(Element and text position records)

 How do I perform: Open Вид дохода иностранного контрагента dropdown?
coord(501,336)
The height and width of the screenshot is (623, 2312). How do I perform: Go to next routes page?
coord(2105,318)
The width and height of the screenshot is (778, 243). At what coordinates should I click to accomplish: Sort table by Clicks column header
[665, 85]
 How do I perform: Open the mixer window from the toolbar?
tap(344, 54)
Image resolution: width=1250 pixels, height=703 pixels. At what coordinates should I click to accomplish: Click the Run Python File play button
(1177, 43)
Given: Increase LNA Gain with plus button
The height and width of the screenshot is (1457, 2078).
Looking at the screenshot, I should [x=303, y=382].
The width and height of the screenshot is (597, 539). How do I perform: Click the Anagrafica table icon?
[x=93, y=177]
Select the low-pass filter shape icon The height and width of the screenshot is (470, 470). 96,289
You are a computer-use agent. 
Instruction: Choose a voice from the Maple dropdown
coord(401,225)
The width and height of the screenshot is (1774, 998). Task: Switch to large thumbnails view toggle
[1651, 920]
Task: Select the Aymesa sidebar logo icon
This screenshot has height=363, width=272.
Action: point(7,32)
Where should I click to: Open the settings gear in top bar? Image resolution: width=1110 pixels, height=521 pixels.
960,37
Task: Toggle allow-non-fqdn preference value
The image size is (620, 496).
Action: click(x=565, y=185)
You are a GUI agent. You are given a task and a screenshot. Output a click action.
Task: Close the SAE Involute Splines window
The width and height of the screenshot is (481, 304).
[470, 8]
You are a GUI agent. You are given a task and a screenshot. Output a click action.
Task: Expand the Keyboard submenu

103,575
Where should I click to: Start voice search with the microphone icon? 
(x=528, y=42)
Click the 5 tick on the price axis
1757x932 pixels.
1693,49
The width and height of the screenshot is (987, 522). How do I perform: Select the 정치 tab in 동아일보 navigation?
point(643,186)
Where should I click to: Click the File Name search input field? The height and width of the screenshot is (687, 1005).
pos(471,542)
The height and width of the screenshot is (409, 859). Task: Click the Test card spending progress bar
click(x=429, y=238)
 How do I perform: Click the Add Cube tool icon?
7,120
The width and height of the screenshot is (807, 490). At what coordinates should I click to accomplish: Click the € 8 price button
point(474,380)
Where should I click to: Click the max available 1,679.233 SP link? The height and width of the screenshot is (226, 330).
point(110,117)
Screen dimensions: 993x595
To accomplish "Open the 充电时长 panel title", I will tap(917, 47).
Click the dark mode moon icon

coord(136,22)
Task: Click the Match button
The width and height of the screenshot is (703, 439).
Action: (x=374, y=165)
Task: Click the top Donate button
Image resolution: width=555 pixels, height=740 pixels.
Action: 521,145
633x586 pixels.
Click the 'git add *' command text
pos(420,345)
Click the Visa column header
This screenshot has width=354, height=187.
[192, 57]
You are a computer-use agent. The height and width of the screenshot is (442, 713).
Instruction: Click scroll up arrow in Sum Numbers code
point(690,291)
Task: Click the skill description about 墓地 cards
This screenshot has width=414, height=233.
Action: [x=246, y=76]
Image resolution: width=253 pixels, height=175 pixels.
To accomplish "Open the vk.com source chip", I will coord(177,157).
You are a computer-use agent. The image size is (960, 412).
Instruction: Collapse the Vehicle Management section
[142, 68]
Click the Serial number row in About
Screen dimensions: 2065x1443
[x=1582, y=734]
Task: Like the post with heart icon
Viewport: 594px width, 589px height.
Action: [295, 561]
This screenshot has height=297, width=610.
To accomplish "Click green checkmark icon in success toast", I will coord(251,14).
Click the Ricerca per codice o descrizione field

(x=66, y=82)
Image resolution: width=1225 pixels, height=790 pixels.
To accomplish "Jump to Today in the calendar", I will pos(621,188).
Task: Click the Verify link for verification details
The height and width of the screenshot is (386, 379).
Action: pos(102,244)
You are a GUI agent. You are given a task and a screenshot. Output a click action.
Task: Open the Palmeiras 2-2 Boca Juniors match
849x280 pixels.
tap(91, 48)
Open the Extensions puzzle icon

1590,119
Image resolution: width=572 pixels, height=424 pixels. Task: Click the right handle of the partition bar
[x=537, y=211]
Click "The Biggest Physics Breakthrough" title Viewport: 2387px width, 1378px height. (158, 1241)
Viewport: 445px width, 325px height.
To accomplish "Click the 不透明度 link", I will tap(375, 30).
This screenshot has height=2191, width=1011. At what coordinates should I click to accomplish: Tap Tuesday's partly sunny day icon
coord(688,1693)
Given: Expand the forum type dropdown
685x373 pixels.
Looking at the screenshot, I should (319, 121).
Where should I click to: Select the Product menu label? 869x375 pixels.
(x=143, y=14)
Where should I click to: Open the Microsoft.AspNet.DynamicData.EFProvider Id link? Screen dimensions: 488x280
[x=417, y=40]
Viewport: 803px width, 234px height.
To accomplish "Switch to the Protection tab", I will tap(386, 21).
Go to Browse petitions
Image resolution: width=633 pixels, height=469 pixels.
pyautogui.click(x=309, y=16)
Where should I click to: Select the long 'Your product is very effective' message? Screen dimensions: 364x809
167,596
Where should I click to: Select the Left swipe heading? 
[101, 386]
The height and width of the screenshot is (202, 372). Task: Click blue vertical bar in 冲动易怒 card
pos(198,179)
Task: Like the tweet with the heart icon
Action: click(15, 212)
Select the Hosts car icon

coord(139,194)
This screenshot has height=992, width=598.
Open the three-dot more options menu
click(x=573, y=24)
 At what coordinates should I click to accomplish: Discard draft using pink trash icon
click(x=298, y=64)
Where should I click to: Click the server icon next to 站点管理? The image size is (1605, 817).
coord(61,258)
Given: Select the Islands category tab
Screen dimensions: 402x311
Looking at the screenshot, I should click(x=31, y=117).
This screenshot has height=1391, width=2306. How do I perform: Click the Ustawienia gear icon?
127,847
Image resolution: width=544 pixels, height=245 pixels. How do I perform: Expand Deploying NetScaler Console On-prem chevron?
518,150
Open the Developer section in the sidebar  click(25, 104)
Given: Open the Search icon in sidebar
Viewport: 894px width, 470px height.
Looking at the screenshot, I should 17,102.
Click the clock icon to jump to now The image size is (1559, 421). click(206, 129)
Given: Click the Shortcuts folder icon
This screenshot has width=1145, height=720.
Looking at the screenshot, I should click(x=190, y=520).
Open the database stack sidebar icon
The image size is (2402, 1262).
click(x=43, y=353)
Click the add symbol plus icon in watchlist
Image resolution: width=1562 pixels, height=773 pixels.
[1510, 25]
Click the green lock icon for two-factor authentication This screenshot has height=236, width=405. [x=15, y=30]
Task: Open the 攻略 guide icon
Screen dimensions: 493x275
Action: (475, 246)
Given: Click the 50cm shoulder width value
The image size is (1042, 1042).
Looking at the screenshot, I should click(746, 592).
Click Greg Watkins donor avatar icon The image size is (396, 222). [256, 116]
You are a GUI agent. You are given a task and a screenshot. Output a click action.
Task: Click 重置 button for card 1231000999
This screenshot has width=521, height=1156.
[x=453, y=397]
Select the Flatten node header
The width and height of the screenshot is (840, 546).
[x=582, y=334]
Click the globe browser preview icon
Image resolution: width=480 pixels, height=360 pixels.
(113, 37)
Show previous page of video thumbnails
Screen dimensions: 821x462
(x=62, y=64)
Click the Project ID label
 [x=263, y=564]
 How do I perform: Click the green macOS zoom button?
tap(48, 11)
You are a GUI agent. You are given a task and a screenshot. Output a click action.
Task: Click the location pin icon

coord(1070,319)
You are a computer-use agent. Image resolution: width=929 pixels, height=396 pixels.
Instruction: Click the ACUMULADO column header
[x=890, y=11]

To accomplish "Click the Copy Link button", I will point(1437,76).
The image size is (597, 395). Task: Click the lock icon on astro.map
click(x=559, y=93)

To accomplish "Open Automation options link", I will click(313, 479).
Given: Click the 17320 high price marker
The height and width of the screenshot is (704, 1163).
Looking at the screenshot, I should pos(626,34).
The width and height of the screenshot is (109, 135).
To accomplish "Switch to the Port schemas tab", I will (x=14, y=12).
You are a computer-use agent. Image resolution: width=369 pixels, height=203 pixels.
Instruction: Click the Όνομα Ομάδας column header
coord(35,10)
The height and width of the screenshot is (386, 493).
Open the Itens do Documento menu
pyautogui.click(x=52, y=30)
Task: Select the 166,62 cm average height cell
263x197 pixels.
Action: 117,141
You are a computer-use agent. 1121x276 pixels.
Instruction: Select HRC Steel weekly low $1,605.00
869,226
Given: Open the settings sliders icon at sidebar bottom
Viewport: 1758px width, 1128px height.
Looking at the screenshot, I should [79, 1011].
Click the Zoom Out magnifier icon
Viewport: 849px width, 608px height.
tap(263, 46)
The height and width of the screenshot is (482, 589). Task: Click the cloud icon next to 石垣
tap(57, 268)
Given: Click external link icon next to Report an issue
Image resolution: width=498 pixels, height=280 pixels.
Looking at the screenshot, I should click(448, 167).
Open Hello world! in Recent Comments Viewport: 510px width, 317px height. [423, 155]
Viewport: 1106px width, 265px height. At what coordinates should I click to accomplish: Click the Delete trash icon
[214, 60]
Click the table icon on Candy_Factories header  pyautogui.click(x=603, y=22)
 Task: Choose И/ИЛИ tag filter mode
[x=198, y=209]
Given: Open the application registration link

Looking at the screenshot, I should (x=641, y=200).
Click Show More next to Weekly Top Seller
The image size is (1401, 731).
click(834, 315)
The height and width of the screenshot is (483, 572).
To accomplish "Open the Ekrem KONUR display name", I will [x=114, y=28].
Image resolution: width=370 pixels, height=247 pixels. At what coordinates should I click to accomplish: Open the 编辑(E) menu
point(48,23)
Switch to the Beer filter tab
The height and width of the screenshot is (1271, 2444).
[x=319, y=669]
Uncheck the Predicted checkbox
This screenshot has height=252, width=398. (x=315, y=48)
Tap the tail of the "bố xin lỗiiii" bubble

● THE TASK
Rewrite the records starting with the line containing "The width and height of the screenshot is (807, 490)." and going on through the line containing "Action: [295, 561]", swapping "Donate" for "Support" and leaving everything else unchanged.

● CORRECT ANSWER
The width and height of the screenshot is (807, 490). At what coordinates should I click to accomplish: Click the € 8 price button
point(474,380)
Where should I click to: Click the max available 1,679.233 SP link? The height and width of the screenshot is (226, 330).
point(110,117)
Screen dimensions: 993x595
To accomplish "Open the 充电时长 panel title", I will tap(917, 47).
Click the dark mode moon icon

coord(136,22)
Task: Click the Match button
The width and height of the screenshot is (703, 439).
Action: (x=374, y=165)
Task: Click the top Support button
Image resolution: width=555 pixels, height=740 pixels.
Action: 521,145
633x586 pixels.
Click the 'git add *' command text
pos(420,345)
Click the Visa column header
This screenshot has width=354, height=187.
[192, 57]
You are a computer-use agent. The height and width of the screenshot is (442, 713).
Instruction: Click scroll up arrow in Sum Numbers code
point(690,291)
Task: Click the skill description about 墓地 cards
This screenshot has width=414, height=233.
Action: [x=246, y=76]
Image resolution: width=253 pixels, height=175 pixels.
To accomplish "Open the vk.com source chip", I will coord(177,157).
You are a computer-use agent. The image size is (960, 412).
Instruction: Collapse the Vehicle Management section
[142, 68]
Click the Serial number row in About
Screen dimensions: 2065x1443
[x=1582, y=734]
Task: Like the post with heart icon
Viewport: 594px width, 589px height.
Action: [295, 561]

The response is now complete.